▸ **Exercise brief**:
Copy verbatim the part of the records that opens with the line containing "Given: Switch to first BC.Game tab" and runs through the end of the records.

[Start of Data supplied]

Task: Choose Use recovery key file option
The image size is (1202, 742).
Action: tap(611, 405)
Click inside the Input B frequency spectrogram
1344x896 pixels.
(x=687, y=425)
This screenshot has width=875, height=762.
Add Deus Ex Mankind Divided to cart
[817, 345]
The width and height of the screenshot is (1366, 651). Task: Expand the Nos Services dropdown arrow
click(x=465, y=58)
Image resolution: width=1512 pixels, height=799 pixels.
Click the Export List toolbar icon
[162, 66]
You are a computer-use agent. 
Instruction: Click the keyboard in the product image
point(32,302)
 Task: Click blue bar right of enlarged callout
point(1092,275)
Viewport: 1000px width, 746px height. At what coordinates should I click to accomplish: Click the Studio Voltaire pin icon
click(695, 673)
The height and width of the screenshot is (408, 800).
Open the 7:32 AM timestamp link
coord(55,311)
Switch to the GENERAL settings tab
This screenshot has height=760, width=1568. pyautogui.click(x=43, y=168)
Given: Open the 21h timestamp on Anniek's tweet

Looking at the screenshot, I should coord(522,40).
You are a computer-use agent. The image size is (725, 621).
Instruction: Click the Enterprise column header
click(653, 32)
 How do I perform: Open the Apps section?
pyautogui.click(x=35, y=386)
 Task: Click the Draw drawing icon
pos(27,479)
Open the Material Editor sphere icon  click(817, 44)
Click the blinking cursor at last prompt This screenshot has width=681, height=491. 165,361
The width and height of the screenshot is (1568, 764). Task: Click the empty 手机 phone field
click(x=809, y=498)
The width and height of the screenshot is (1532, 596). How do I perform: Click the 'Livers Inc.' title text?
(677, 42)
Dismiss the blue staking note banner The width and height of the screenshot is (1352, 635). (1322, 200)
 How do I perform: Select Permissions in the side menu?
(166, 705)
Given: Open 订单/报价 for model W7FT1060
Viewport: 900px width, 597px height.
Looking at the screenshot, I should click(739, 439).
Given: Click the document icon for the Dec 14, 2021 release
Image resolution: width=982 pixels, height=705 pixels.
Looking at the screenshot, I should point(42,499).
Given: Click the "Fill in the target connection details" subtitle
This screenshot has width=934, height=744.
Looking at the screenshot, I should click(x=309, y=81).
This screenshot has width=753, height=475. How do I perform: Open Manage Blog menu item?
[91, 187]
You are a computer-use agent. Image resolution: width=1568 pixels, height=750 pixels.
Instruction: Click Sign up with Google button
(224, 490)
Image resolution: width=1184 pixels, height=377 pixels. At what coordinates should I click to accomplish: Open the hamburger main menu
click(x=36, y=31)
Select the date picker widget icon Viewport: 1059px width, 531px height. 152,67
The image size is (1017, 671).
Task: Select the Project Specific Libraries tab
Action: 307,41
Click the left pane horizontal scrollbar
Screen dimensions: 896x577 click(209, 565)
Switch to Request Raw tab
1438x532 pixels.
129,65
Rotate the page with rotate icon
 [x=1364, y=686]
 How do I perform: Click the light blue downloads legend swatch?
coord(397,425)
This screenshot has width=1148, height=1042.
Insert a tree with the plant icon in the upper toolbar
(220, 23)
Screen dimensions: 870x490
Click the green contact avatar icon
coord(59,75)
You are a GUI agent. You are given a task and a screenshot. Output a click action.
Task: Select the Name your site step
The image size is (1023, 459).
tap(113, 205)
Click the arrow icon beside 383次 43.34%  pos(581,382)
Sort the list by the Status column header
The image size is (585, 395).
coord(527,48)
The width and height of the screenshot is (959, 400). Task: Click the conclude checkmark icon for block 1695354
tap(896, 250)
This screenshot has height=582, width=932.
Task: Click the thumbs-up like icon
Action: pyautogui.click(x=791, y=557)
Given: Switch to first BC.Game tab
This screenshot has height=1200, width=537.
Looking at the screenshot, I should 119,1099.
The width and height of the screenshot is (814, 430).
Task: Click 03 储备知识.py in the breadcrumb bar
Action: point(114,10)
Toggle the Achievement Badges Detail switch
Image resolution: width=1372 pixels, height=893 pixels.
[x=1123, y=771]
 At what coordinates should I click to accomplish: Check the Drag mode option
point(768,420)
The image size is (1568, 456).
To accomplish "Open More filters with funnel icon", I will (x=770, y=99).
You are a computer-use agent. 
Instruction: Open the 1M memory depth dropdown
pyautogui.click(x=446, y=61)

[End of Data supplied]

▸ **Exercise response**:
Given: Switch to first BC.Game tab
This screenshot has height=1200, width=537.
Looking at the screenshot, I should 119,1099.
The width and height of the screenshot is (814, 430).
Task: Click 03 储备知识.py in the breadcrumb bar
Action: point(114,10)
Toggle the Achievement Badges Detail switch
Image resolution: width=1372 pixels, height=893 pixels.
[x=1123, y=771]
 At what coordinates should I click to accomplish: Check the Drag mode option
point(768,420)
The image size is (1568, 456).
To accomplish "Open More filters with funnel icon", I will (x=770, y=99).
You are a computer-use agent. 
Instruction: Open the 1M memory depth dropdown
pyautogui.click(x=446, y=61)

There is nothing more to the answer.